Atomic Models

The discovery of the first subatomic particle, the electron, resulted from experiments involving the effects of electricity on matter. In the late 1800s, the cathode ray tube was developed and used in several investigations. A cathode ray tube is a partially evacuated glass tube containing a gas at low pressure. At one end of the tube is a cathode, at the other end, an anode. The cathode and anode are attached to a voltage source. The voltage source creates a current that can be passed through the gas trapped inside. Early experiments showed that the current caused the surface of the tube directly opposite the cathode to glow. It was hypothesized that a stream of particles originating at the cathode and moving toward the anode caused the glow. This stream of particles was called a cathode ray. When a paddle wheel was placed in the tube, it rolled from cathode to anode, which showed that the particles making up the cathode ray had mass. When exposed to a magnetic field, the cathode ray was deflected in the same manner as an electric current, which has a negative charge.
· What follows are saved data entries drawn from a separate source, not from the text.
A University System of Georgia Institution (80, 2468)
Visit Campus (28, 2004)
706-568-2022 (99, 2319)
Therefore, it was concluded that the particles that compose a cathode ray not only had mass but also a negative charge.

English physicist Joseph John Thomson (1856–1940) confirmed these findings in 1897. Thomson performed a series of experiments in which he was able to determine the ratio of the charge of the particles that make up the cathode ray to their mass by measuring the deflection of the rays with varying magnetic and electric fields. Thompson performed the same experiments using different metals for the cathode and anode as well as different gases inside the tube. His experiments demonstrated that the amount of deflection could be predicted mathematically. Thomson found that the charge-to-mass ratio was always the same, regardless of the materials used. He then concluded that all cathode rays are made up of the same particles, which were later named electrons by another English physicist, G. Johnstone Stoney (1826–1911).

The American physicist Robert A. Millikan (1868–1953) of the University of Chicago performed experiments that further confirmed Thomson's results. In 1909, he discovered that the mass of one electron is approximately one two-thousandth that of a hydrogen atom through his "oil droplet" experiments. He used x rays to give oil droplets a negative charge. He then sprayed these droplets through an apparatus, allowing them to fall between two electrically charged plates. He varied the charge on the two plates and measured how this change affected the droplets' rate of fall. Using these data, he calculated that the charge of every oil droplet was a multiple of the same number each time, and concluded that this must be the charge of a single electron. Using this number, and Thompson's charge-to-mass ratio, he was able to calculate the mass of one electron. He reasoned that since cathode rays show the same deflection for any gas used, electrons must be present in the atoms of all elements. Since electrons have a negative charge, and all atoms are electrically neutral, there must also be a positive charge present in the atom. Further, because the mass of an electron is so much smaller than that of an entire atom, there must be other particles present in the atom to account for the majority of its mass. These results were the first to show that atoms are indeed divisible and were the basis for the first atomic model.